I've searched high and low. I'm asking as a last resort. Please just tell me that I stink at searching and that there are easy solutions to this! :-)
You gave this as an example (would've been nice to put it in the question proper, maybe a mod will come by and do that for you, since you should be able to edit your own questions) and you want to know if the /// <summary>
block can be automatically inserted in the javascript part of the code, not just in the .cs files.
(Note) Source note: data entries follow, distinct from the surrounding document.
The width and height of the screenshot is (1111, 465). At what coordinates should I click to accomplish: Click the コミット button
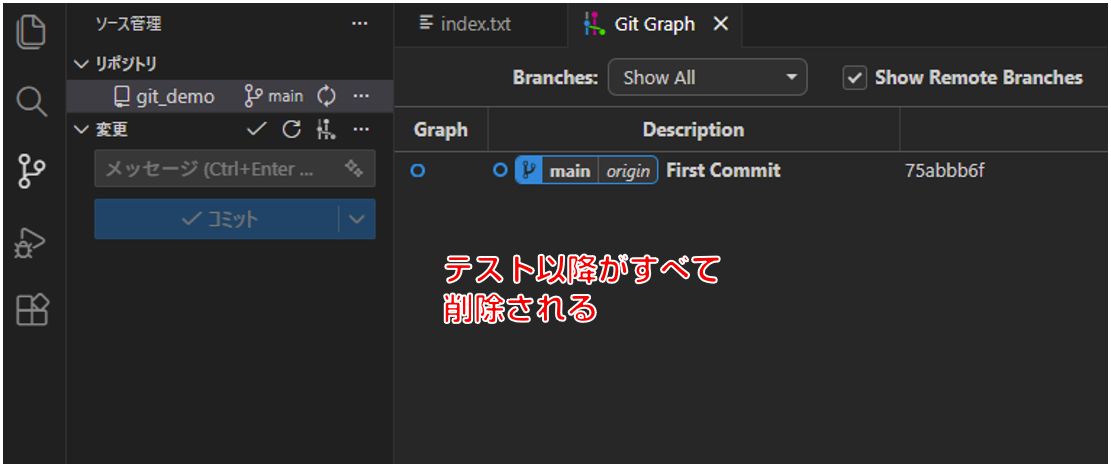[217, 219]
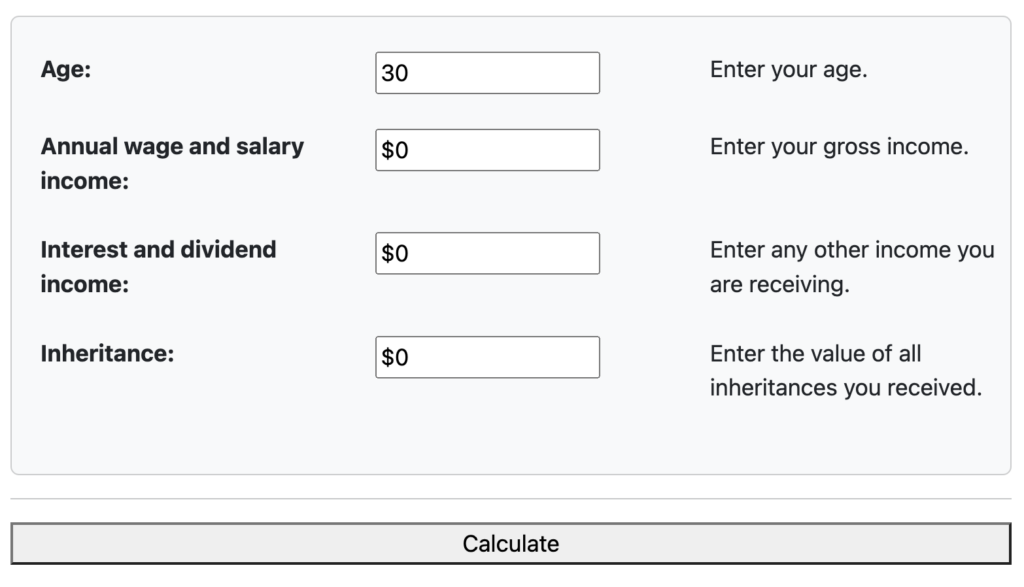Click the horizontal divider above Calculate
This screenshot has width=1024, height=587.
(x=511, y=498)
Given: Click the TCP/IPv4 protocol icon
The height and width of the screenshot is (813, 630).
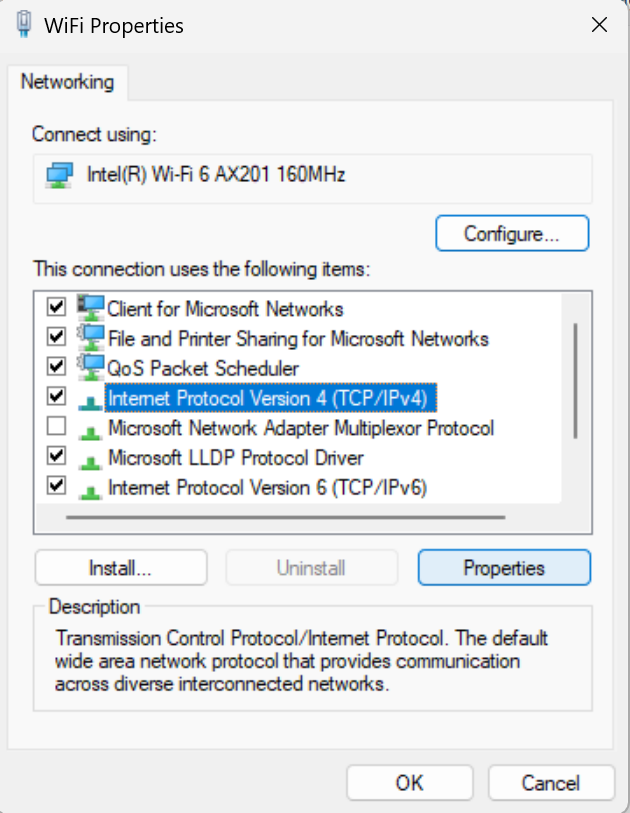Looking at the screenshot, I should point(91,399).
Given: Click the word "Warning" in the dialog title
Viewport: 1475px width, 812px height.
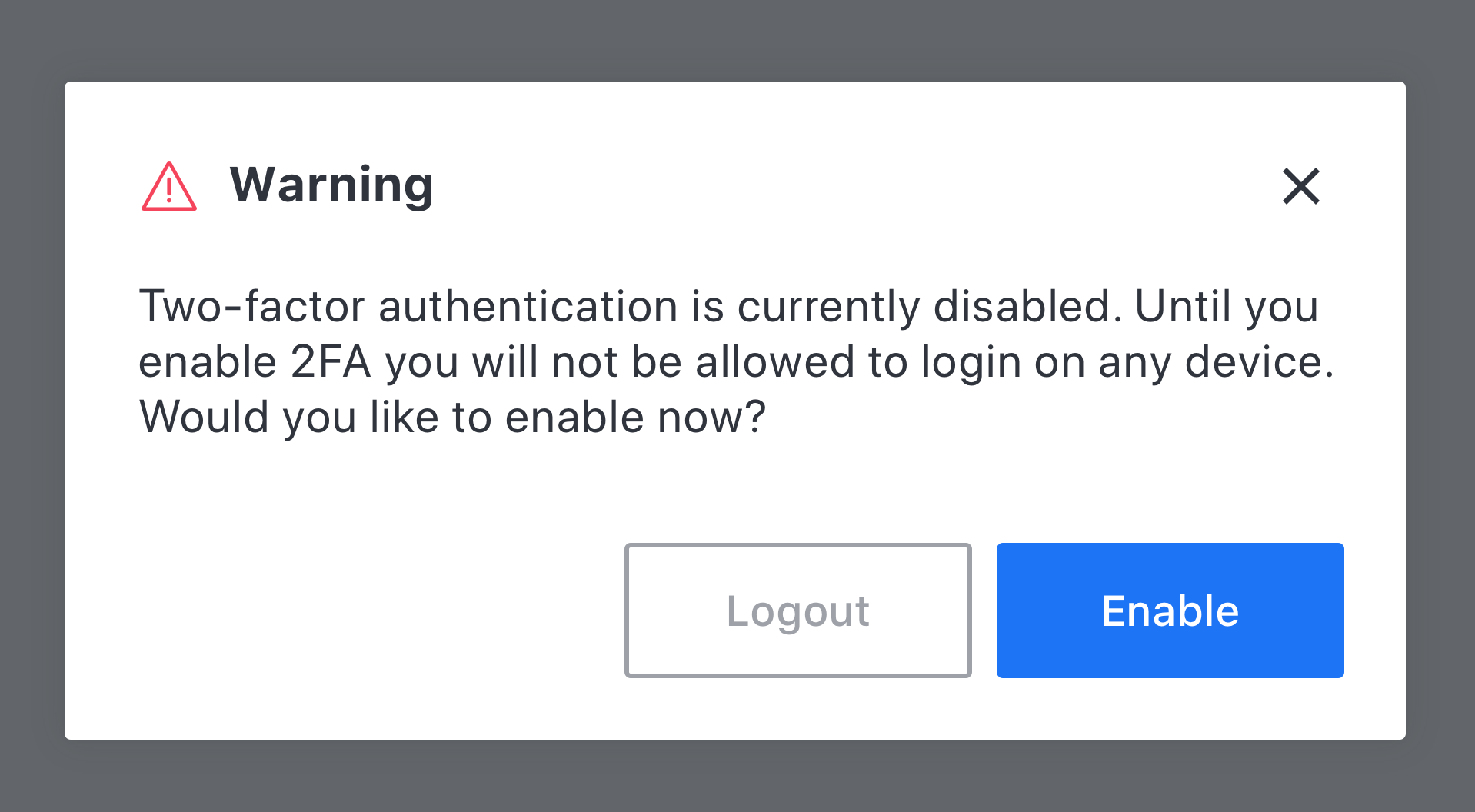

(function ($) { $.fn.helpfulTips = function (options) {
/// <summary>
/// Helpful Tips
/// </summary>
/// <param name="options">options</param>
/// <returns>jQuery</returns>
var defaults = { pointer: "#theArrow" };
}
});
I should think it would, but I just type that stuff so fast that I don't realize I'm typing it. I tend to do mine manually too, but I don't generally have a need to javadoc my code (we don't use javadocs), so I don't know if there are any automated tools to help with that in VS. I was curious so I'm hanging onto this post (favorited) so I can see if anyone else has good thoughts on this.
You must reference all the js files will be used in the source by adding:
/// <reference path="jquery-1.4.2.min.js" />
/// <reference path="facebox.js" />
top of your javascript file. This way, you can get intellisense in javascript.
One last thing, some js frameworks (eg. jQuery) have a -vsdoc.js file for intellisense. You must place that files where your original js files resides in; and names of them must be match.
if your js files name is "test.js" then your -vsdoc file must be named: "test-vsdoc.js"
You can use YuiDoc to generate a JavaDoc like output. I've used it and was very please with the output it provides. You need to use their format for comments which is not the same as the Visual Studio format.